TREX’s Strong Financial Performance: EPS of $0.819 and revenue of $373.64 million exceeded estimates, showcasing significant growth and positive outcomes.
Consistent Earnings Surprises: TREX consistently exceeds EPS estimates for four quarters, with a 13.89% earnings surprise in the reported quarter.
Financial Health and Efficiency: TREX exhibits strong metrics, including a 45.4% gross margin, $133 million in EBITDA, and a balanced financing approach, indicating stability and resilience.

On Thursday, May 9, 2024, TREX (NYSE:TREX) reported its earnings with notable figures, marking a significant moment for the company and its stakeholders. The company’s earnings per share (EPS) stood at $0.819, surpassing the estimated EPS of $0.72, and achieved revenue of approximately $373.64 million, exceeding the anticipated revenue of about $366.73 million.
This financial performance not only indicates a positive outcome for the company but also reflects its ability to outperform expectations, showcasing strong year-over-year growth from the previous year’s earnings of $0.38 per share.
Trex Company, Inc. (TREX) has demonstrated a consistent ability to exceed consensus EPS estimates, marking the fourth consecutive quarter of doing so. With an earnings surprise of 13.89% for the quarter, the company has continued its trend of surpassing expectations.
This is a testament to Trex’s robust financial health and operational efficiency. In the previous quarter, Trex had been anticipated to post earnings of $0.19 per share but instead reported $0.20 per share, delivering a surprise of 5.26%. Such performance highlights the company’s strategic planning and execution capabilities.
The revenue figures reported by Trex for the quarter ending March 2024, totaling $373.64 million, not only represent a significant increase from the $238.72 million reported in the same period a year ago but also exceeded the Zacks Consensus Estimate by 2.01%. This marks the fourth consecutive time the company has surpassed consensus revenue estimates, underscoring its growth trajectory and its ability to consistently deliver above-market expectations. The company’s gross margin of 45.4% and an EBITDA of $133 million, which corresponds to an EBITDA margin of 35.6%, further solidify its financial strength and operational efficiency.
Bryan Fairbanks, the President and CEO of Trex, attributed this exceptional performance to the sustained popularity of the Outdoor Living category and the robust consumer demand for Trex-branded products.

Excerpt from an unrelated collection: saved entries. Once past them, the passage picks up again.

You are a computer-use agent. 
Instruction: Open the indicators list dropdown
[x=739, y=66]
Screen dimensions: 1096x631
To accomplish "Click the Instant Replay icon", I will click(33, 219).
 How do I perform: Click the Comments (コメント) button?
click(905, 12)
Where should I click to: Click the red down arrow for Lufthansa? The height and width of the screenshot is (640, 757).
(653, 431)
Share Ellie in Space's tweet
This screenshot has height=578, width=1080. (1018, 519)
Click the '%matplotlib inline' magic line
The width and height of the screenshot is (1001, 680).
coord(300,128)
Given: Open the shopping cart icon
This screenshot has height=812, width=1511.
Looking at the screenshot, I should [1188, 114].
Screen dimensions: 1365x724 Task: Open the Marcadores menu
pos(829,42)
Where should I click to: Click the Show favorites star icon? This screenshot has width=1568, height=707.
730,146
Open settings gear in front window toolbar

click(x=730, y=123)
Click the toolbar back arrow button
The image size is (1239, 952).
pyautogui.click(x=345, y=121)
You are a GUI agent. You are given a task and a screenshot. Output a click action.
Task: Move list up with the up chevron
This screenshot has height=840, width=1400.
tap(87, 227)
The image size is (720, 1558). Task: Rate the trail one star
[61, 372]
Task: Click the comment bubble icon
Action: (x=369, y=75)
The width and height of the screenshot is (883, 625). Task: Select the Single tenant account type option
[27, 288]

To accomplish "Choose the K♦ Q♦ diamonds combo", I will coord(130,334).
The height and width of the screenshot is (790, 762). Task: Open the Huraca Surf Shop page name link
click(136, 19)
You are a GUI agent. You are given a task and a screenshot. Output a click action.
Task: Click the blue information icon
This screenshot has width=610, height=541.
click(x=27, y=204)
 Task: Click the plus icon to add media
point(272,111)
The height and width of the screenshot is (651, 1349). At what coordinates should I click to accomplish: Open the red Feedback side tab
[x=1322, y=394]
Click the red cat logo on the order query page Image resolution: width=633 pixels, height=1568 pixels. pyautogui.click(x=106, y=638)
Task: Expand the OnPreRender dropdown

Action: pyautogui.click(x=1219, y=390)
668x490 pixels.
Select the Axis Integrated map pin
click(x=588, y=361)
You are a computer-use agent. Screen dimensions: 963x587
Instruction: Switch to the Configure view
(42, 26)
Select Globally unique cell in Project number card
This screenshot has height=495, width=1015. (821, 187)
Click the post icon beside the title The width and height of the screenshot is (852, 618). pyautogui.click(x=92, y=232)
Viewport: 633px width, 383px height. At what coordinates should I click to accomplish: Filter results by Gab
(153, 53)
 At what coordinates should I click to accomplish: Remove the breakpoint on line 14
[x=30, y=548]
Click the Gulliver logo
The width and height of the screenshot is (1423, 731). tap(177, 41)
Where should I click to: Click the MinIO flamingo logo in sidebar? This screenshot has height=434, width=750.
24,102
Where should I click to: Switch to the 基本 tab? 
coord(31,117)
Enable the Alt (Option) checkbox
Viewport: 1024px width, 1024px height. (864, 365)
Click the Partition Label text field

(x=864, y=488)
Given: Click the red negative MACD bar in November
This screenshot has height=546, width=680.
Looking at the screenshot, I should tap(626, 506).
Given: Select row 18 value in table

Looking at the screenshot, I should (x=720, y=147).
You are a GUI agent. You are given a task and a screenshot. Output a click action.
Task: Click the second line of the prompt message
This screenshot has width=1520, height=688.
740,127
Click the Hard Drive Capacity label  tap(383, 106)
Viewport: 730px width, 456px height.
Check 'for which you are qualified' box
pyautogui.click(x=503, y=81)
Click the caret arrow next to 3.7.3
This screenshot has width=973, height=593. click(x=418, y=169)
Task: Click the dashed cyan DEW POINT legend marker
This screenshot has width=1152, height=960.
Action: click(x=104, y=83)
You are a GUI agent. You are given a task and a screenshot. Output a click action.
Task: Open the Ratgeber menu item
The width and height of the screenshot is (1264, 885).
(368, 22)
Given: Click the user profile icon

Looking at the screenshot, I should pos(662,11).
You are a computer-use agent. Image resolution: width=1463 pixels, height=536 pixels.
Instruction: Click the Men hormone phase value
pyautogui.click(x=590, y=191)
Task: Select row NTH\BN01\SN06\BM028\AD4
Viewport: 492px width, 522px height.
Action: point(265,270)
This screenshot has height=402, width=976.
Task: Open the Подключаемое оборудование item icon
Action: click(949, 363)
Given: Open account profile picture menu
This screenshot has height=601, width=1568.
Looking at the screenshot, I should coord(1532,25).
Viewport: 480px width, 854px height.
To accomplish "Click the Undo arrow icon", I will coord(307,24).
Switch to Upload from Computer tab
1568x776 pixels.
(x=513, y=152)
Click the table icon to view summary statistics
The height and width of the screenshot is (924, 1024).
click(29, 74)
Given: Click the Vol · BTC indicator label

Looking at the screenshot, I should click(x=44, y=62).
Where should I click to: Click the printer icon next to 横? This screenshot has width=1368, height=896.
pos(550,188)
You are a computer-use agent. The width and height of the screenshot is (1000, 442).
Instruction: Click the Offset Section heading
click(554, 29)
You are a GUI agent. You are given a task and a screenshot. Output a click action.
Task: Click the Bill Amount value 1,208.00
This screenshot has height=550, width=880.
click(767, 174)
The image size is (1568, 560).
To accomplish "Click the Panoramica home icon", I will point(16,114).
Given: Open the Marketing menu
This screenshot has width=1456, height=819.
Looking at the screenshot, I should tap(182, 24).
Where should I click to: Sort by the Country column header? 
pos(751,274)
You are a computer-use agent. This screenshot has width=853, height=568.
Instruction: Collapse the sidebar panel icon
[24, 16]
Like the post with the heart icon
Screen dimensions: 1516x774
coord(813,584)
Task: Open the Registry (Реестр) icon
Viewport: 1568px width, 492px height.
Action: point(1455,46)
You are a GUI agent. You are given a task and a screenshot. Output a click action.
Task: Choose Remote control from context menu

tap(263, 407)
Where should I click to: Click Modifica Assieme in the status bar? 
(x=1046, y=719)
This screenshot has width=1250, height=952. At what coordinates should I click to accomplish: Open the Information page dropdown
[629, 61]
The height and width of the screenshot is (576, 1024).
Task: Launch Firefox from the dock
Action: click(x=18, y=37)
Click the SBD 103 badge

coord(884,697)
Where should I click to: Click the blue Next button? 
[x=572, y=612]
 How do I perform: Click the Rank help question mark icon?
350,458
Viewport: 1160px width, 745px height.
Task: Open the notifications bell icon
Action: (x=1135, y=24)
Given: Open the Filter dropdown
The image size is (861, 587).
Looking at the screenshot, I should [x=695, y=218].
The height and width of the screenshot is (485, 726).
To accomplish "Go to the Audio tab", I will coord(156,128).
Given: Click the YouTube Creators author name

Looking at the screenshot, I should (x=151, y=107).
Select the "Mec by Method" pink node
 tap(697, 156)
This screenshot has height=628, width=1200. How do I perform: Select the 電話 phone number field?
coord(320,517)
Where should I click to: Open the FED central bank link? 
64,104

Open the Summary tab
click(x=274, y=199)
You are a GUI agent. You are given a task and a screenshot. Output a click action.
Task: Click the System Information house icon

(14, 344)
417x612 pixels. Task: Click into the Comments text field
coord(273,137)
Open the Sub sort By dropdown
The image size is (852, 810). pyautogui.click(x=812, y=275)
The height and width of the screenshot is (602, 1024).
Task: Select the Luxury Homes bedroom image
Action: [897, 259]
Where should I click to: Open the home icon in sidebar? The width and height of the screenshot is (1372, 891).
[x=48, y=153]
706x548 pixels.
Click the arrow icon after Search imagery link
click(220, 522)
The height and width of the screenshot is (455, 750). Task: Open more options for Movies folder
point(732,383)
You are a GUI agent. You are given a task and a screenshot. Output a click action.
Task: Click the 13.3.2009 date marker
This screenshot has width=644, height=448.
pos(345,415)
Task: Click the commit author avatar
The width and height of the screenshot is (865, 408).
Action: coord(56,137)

The exceptional performance was fueled by sustained Outdoor Living category popularity and robust consumer demand for Trex-branded products, where the premium product sell-through saw double-digit growth in Q1, driven by an expanded product portfolio and strong end-market demand.
This success is also supported by channel partners capitalizing on the company’s Early Buy program, especially after concluding the previous year with historically low inventories.
Trex’s financial metrics, such as a price-to-earnings (P/E) ratio of approximately 37.9 on a trailing twelve-month (TTM) basis and a price-to-sales (P/S) ratio of roughly 7.81 TTM, indicate a strong market valuation and investor confidence. The company’s balanced approach to financing, with a moderate level of debt compared to its equity as indicated by a debt-to-equity (D/E) ratio of nearly 0.3 TTM, and its solid ability to meet short-term obligations, as suggested by a current ratio of approximately 1.39 TTM, further demonstrate its financial health and operational stability.